ハイウェイというには、あまりにもお粗末な路面状況だったので、舌を噛まないように、訊ねてみた。
(文中、「…」の部分は、車が跳ねる為にキチンと発音できない)


「このっ…デコボコ……な…直しゃ…っないの?」
「毎年少しずつ直してるよ。」
「少し…って?」
「例えば、毎年10km分の補修予算が出る。」
「…」
「予算が出た途端に、役人が上から順番に袖の下を取る。

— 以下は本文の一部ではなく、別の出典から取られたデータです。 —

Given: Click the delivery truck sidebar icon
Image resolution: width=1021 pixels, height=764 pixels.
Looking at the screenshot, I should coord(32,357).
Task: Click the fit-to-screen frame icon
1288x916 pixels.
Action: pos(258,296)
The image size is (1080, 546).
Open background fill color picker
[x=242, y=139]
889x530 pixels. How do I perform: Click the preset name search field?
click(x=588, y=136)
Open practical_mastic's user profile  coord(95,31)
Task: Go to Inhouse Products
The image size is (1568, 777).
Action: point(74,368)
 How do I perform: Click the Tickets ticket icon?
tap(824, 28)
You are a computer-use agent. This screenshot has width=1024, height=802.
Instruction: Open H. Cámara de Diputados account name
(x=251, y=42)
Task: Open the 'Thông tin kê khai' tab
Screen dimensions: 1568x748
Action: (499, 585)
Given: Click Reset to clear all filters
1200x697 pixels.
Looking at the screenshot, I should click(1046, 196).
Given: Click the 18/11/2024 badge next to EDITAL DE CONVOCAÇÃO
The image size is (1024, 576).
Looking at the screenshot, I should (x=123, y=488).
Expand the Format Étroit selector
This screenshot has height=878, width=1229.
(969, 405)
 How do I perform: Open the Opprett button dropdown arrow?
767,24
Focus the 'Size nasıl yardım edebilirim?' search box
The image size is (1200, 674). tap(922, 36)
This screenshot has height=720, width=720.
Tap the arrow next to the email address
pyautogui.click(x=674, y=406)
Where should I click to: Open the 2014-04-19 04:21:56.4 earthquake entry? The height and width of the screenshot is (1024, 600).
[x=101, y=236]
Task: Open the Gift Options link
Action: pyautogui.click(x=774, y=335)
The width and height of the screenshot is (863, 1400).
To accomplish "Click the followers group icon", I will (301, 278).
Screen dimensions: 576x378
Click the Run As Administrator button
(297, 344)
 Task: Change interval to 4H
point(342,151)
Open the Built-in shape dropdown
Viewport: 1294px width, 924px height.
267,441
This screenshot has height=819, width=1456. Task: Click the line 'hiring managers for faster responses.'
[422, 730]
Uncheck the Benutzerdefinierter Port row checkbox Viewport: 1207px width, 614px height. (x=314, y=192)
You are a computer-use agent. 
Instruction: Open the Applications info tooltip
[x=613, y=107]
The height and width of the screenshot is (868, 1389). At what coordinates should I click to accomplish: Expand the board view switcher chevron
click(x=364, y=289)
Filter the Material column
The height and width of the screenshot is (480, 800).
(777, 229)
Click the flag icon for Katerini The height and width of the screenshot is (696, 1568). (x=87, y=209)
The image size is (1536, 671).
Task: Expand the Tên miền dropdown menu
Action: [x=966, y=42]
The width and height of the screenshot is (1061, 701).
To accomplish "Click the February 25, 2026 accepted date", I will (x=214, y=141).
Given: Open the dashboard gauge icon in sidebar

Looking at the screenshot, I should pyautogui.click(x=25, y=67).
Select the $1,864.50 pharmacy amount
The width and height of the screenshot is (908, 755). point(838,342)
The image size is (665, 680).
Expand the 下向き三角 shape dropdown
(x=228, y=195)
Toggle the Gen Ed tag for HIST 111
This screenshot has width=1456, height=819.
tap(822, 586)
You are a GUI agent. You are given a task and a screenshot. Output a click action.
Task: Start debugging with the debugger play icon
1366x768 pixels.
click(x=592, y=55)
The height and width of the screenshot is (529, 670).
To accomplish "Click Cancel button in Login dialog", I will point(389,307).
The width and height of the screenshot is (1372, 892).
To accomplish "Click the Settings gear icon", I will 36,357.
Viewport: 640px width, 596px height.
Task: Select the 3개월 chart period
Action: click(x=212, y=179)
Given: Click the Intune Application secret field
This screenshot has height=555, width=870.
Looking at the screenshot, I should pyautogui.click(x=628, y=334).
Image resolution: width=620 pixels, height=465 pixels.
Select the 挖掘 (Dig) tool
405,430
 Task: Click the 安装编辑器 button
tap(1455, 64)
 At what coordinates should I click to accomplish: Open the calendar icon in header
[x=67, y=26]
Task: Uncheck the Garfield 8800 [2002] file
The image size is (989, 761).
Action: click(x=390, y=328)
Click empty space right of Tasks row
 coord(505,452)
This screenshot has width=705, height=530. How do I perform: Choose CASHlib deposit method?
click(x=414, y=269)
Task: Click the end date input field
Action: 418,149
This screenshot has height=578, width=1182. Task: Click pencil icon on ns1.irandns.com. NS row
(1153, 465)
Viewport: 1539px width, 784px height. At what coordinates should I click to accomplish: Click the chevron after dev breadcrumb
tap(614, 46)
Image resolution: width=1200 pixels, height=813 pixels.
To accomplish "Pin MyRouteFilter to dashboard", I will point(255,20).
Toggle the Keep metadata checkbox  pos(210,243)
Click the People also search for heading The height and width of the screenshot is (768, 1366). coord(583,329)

」
「!!」
「で、実際に工事できるのは1km分位しか残ってない」

「チョッ…ト待て…っよ?
この…ダッ…カからチッタゴンまで…道…路の距離にして300km近くあうっ…るのに、1年に…1kmずつ…っじゃ、300年もかかるん…しゃない!?〈-_-;〉」

確かに、所々、きれいな舗装になっている所がある。
でも、「路面メンテナンス」という概念は無いだろうから、3~4年経ったら、またデコボコハイウェイだ。

発展途上国にありがちな、役人の汚職は、悲しいかな、このバングラディッシュでも同じみたい。

「それが今のバングラディッシュの一番の問題なんだ」

と言うアラム氏の瞳が、遠くを見つめていた。